Somewhere deeper in the building, music was already in motion. We were guided into a modest room, the kind that in another life might have been a classroom or meeting space. A handful of chairs, music stands set without ceremony, a piano waiting quietly at the back. 

And there they were: a small string ensemble, students and instructors together, already poised in that half-second of stillness before sound begins. No announcement. No introduction. Just the lift of a bow. And then—music. It was not polished for an audience, which is to say it was real. The kind of playing that carries both discipline and hunger. A violin leaned into a phrase as if testing its edges. The upright bass grounded the room with a steady, human pulse. The piano threaded through it all, less a soloist than a quiet conspirator. You could hear instruction inside the performance, and performance inside the instruction—the two inseparable. 

We sat in a loose semicircle, travelers who had expected to observe and instead found ourselves listening. Really listening. Even our group, not known for silence, seemed to understand that this was not something to interrupt with commentary or cameras.
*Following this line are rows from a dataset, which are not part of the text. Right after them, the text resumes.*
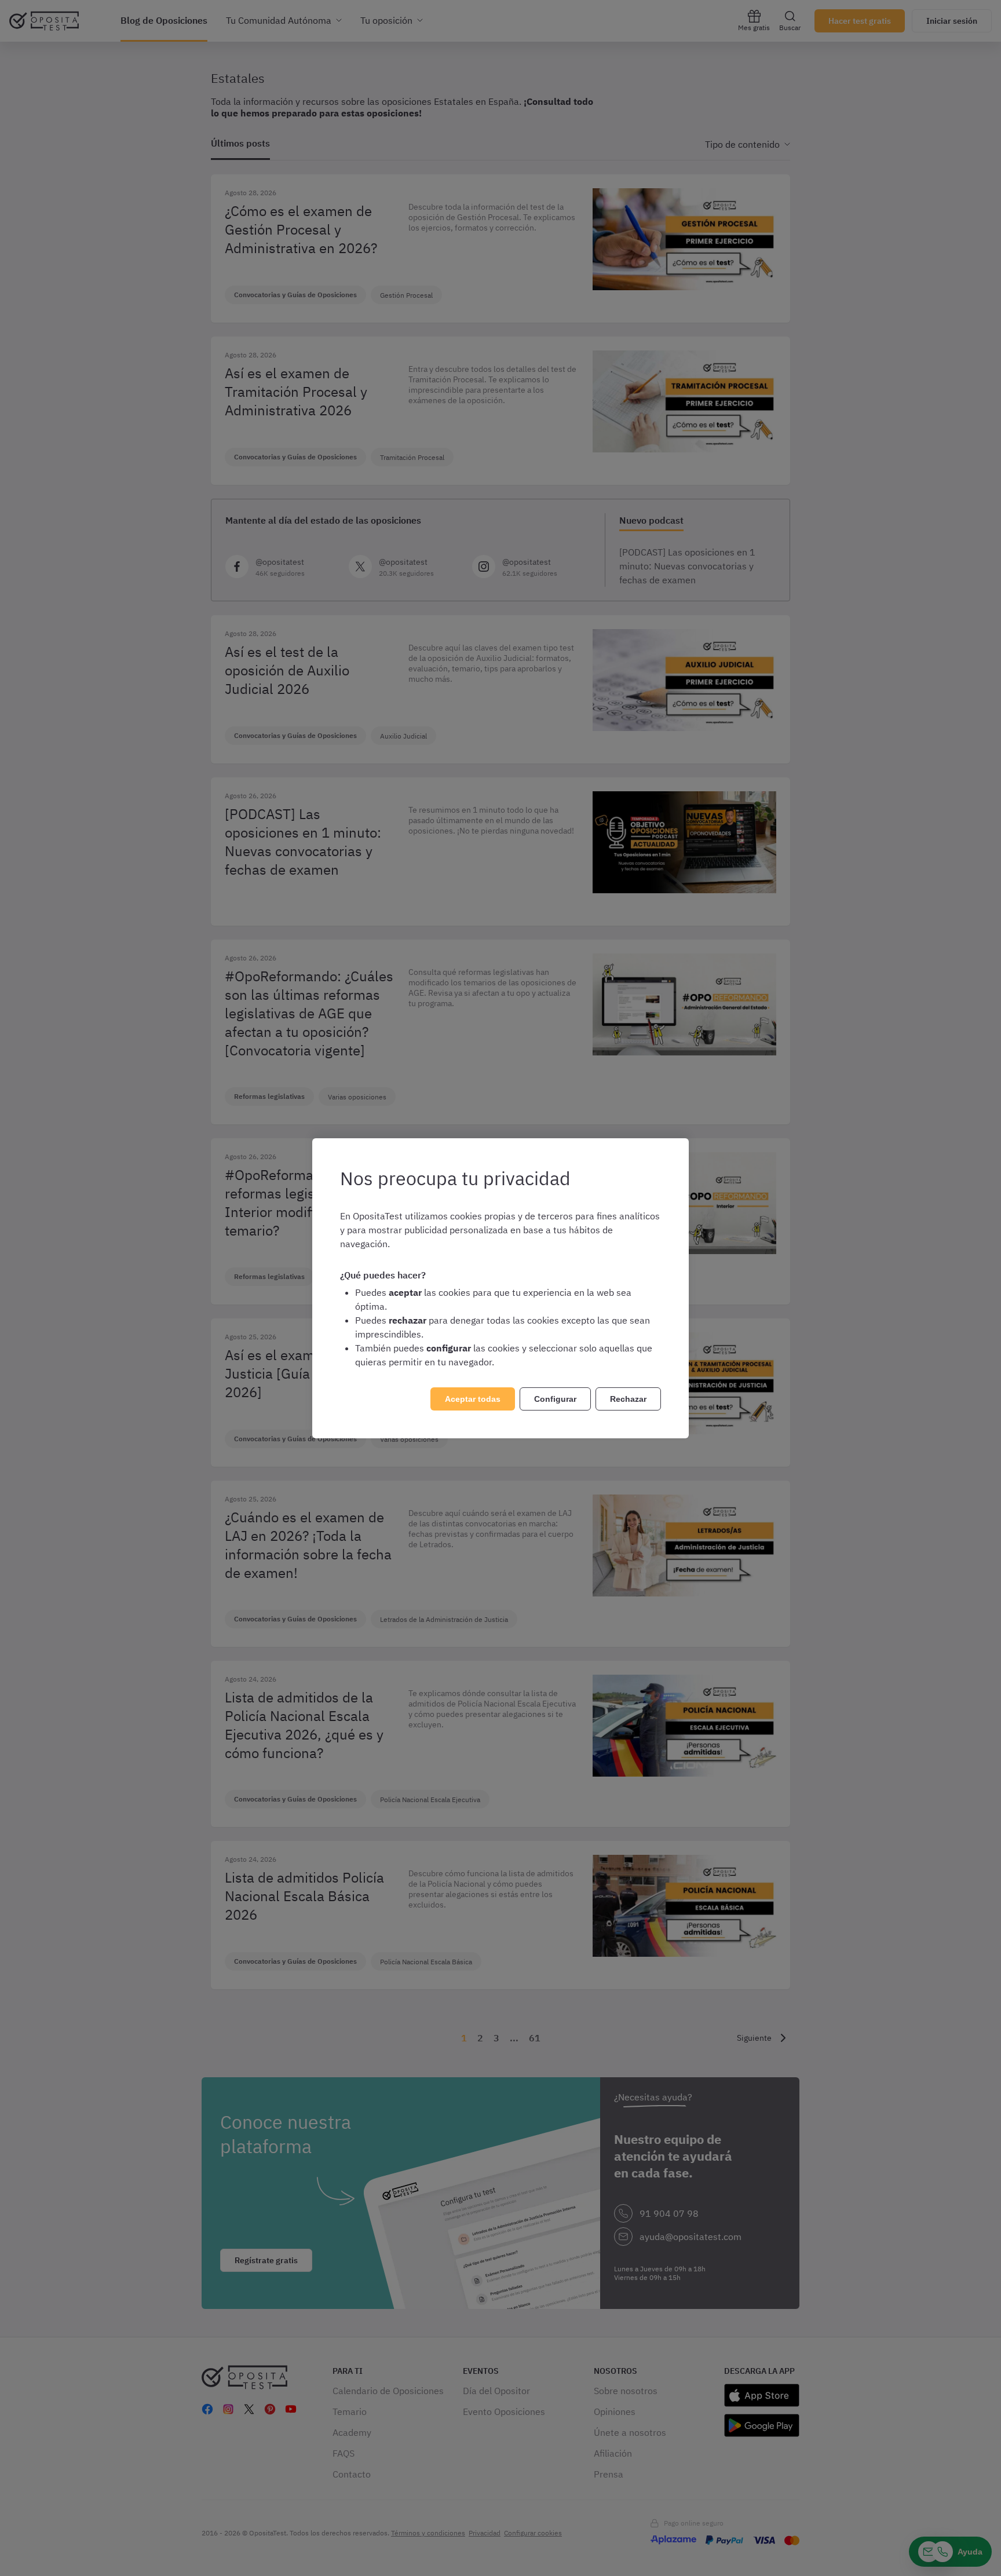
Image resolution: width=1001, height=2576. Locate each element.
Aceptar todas (472, 1399)
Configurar (555, 1399)
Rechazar (628, 1399)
It was a gift offered without fuss, and accepted the same way. I remember thinking—not in words, but in the way a thought settles—that this was among the best birthday celebrations I've received outside of family. No one in that room knew it was El Jefe's birthday. No one needed to. The moment didn’t belong to me; that was precisely why it felt like it did. 

When the final note dissolved, there was a pause—not the polite pause before applause, but the natural one that follows something complete. Then we clapped, of course, because we are who we are. The players smiled, a little shyly, as if surprised by the reaction to something that, for them, was simply part of the day’s work. 

We filed back out the way we had come, returning to the bus, to the road, to the rest of the itinerary that would soon blur with the others. But that room in Cienfuegos has held its shape in memory longer than most places I have deliberately tried to remember. Years later, the name of the school slipped away before returning again, as names do. The music, however, never left. Sadly, as the world has turned a foul orange, I wonder if the school has endured. I'm sad to follow up.